Overgang landsheerlijke periode naar de Republiek der Zeven Verenigde Nederlanden 
- 1568: de Opstand
Nederlanden waren niet tevreden met Filips II met als gevolg de opstand. Filips II is katholiek, en nog
strenger in het vervolgen van protestanten. Dit levert gruwelijke taferelen op. Het rijk werd uitgebreid,
constant oorlog en dus geld nodig. De onderste laag van de bevolking wordt armer, daardoor opstand
onder leiding van Willem van Oranje.

, - 1579: Unie van Utrecht
Opstand heeft geleid tot Unie van Utrecht. Verdrag tussen gewesten, allemaal zelfstandig, maar samen
werken tegen centralistische bewind van Filips II.

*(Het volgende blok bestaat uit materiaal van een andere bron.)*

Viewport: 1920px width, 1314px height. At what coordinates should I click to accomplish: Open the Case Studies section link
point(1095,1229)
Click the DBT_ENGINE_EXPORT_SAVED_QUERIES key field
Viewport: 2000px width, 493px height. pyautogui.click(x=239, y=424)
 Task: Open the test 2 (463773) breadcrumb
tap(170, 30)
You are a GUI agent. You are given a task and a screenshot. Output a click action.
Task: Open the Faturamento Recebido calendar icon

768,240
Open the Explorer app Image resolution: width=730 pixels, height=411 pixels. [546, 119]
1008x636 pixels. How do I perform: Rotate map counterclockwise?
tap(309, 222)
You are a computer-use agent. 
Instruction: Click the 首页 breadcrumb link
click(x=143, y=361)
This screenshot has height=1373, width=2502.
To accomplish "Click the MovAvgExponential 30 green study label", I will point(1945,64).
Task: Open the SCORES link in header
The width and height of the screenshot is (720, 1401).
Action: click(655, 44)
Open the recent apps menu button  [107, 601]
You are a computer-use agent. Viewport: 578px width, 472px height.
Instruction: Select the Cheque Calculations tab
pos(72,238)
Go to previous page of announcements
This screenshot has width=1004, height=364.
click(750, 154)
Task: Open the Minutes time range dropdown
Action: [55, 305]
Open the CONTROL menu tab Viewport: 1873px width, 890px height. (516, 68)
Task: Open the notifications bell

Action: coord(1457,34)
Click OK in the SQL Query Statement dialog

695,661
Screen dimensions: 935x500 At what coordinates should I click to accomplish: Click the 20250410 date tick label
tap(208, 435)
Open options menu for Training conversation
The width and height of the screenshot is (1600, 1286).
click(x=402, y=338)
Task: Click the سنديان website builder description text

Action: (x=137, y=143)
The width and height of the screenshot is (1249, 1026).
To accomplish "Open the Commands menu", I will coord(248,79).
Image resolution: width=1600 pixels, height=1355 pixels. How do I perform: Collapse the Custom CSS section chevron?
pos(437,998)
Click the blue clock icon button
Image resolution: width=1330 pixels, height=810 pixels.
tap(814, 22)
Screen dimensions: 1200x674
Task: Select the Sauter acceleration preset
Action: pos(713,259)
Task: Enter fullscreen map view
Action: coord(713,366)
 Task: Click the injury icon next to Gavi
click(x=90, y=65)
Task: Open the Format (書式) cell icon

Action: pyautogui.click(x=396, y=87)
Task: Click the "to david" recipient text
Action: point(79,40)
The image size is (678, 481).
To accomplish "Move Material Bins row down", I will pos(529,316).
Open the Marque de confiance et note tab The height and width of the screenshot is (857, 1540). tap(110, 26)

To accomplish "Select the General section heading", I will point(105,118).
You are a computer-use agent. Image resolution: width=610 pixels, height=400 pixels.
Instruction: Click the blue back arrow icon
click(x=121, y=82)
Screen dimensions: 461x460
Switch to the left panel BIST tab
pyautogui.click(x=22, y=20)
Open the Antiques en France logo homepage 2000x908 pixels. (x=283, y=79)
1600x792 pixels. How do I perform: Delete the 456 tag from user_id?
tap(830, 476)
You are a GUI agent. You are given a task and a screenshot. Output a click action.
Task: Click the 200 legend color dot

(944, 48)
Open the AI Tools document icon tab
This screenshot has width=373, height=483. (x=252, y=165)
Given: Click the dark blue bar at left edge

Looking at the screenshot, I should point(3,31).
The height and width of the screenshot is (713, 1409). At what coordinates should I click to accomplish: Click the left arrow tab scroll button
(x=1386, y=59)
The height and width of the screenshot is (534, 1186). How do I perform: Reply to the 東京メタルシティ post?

- 1581: Plakkaat van Verlatinghe
Echt onafhankelijkheidsverklaring van de gewesten. De gewesten besloten het gezag van Filips II niet meer
te erkennen als soeverein vorst. Ze verklaarden zich verlaten van Filips II. Gezag moest hierdoor anders
worden verlegd. Er moest dus een centrale leider komen, niemand geschikt. De gewesten gingen zelf de
leiding nemen. Begin van de federatie.

- 1648: Vrede van Munster
De Spanjaarden waren hier niet blij mee, tachtigjarige oorlog. Met de vrede van Munster accepteerden de
Spanjaarden dat de republiek niet meer onder het gezag van Filips II viel.



Vijf perioden –
2. Republiek der Zeven Verenigde Nederlanden (confederatie) – 1579 -1795
Confederatie = verbinding tussen Staten die hun eigen soevereiniteit behouden maar overeenkomen om
bepaalde aangelegenheden gemeenschappelijk te regelen. De deelstaten blijven in wezen soeverein (hier
ligt dan ook de nadruk op) – Beperkte bevoegdheid beslissingen bij unanimiteit.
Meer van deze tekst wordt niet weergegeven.